> **Text provided**:

-- start --

Friday, February 13, 2009

Written response to sections 6-12

I'm currently taking a class at UCSD called Visual Poetry. We are reading Camera Lucida by Roland Barthes. We read a few sections each week and submit a written response. Here is my written response to sections 6-12

In section 6, Barthes wants to have a reason for liking a photograph beyond the purely personal and immediate. He wants a system for understanding or classifying a multitude of photographs, but he fears that this is impossible. I think this may have more to do with his being a philosopher, a systemizer, than anything to do with the nature of photography. He wants to understand not just why he likes a photograph, but why one anyone would find a photograph good or bad. This doesn't acknowledge, or undervalues, the subjectivity of taste.

The distinction between interest and animation concerns Barthes in Section 7 as he explores the nature of attraction to a photograph. I think this is a useful, but not profound, distinction: Interest is just the automatic recognition (that's a person), whereas animation is a more personal, meaningful reaction (there is my first girl-friend, there is a herd of giraffe migrating).

-- end --

> **Things to do**:
**A.** Reproduce word for word the part of the Camera Lucida response that opens with the words containing "I'm currently taking" and closes with "subjectivity of taste.".
**B.** In the Camera Lucida response, what is the name of the class the writer is taking at UCSD?
**C.** Extend the Camera Lucida response by writing the text that would come after its final sentence.
The lines that come next have no connection to the Camera Lucida response.

> **Raw data**:
-- start --

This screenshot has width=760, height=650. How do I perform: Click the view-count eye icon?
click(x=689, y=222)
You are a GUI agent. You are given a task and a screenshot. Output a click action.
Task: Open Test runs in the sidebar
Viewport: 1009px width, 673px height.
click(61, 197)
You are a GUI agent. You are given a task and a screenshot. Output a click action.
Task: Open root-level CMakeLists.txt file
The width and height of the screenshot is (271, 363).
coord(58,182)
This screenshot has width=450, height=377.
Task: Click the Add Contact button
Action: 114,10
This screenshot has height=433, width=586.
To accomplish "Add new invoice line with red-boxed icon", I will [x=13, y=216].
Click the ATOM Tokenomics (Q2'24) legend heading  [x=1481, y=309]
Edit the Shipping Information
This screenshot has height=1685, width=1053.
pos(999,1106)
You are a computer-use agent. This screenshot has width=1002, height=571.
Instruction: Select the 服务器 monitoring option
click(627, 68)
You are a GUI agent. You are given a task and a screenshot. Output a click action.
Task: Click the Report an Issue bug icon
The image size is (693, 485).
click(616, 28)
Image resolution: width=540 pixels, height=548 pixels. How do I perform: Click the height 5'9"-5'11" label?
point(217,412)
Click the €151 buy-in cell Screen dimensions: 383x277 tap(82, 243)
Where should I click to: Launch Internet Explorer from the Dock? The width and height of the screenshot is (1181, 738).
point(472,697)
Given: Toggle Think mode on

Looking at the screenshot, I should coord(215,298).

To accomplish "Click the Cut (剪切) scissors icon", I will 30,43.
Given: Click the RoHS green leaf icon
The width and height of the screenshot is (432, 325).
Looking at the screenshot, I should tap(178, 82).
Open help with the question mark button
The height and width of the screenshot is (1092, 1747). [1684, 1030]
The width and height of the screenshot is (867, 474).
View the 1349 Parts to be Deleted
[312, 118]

-- end --

> **The replies**:
**A.**
I'm currently taking a class at UCSD called Visual Poetry. We are reading Camera Lucida by Roland Barthes. We read a few sections each week and submit a written response. Here is my written response to sections 6-12

In section 6, Barthes wants to have a reason for liking a photograph beyond the purely personal and immediate. He wants a system for understanding or classifying a multitude of photographs, but he fears that this is impossible. I think this may have more to do with his being a philosopher, a systemizer, than anything to do with the nature of photography. He wants to understand not just why he likes a photograph, but why one anyone would find a photograph good or bad. This doesn't acknowledge, or undervalues, the subjectivity of taste.

**B.** Visual Poetry

**C.**
Section 8 had some meat for me. For each photograph to have an existence, it must be distinctive, which makes it difficult to classify it compared to other photographs. Barthes classifies this as sentimental and specific. This aspect of photography strikes me rather as primitive, existing before or beneath language or concept. This reaction to a photograph is the ultimate in subjectivity: the fact that a photograph is of something that actually happened tricks you into classifying it almost on the level of something that happened to you, that you saw with your own eyes. It is easy to believe, as compared to a painting or drawing, that the artists intent did not influence the image.

I wasn't able to make much of Section 9, to be honest.

Barthes, in Section 10, is still trying to codify and name his attraction to particular photographs. He equates studium with the broad ideas that you bring to a photograph. Many different photographs can share the same studium. This is the closest that Barthes comes, so far at least, to the system of photography that he desires. But this is not in the particular photograph, and is something that many people could bring to the photograph. I find this to be an interesting but somewhat obvious observation. The punctum is the more interesting concept for me, dealing with the particular facts exhibited in the photograph. The punctum makes this photograph different from that one, also making it an artifact of a particular time and place. Someone talking on an iPhone can only have taken within the last few years, for example.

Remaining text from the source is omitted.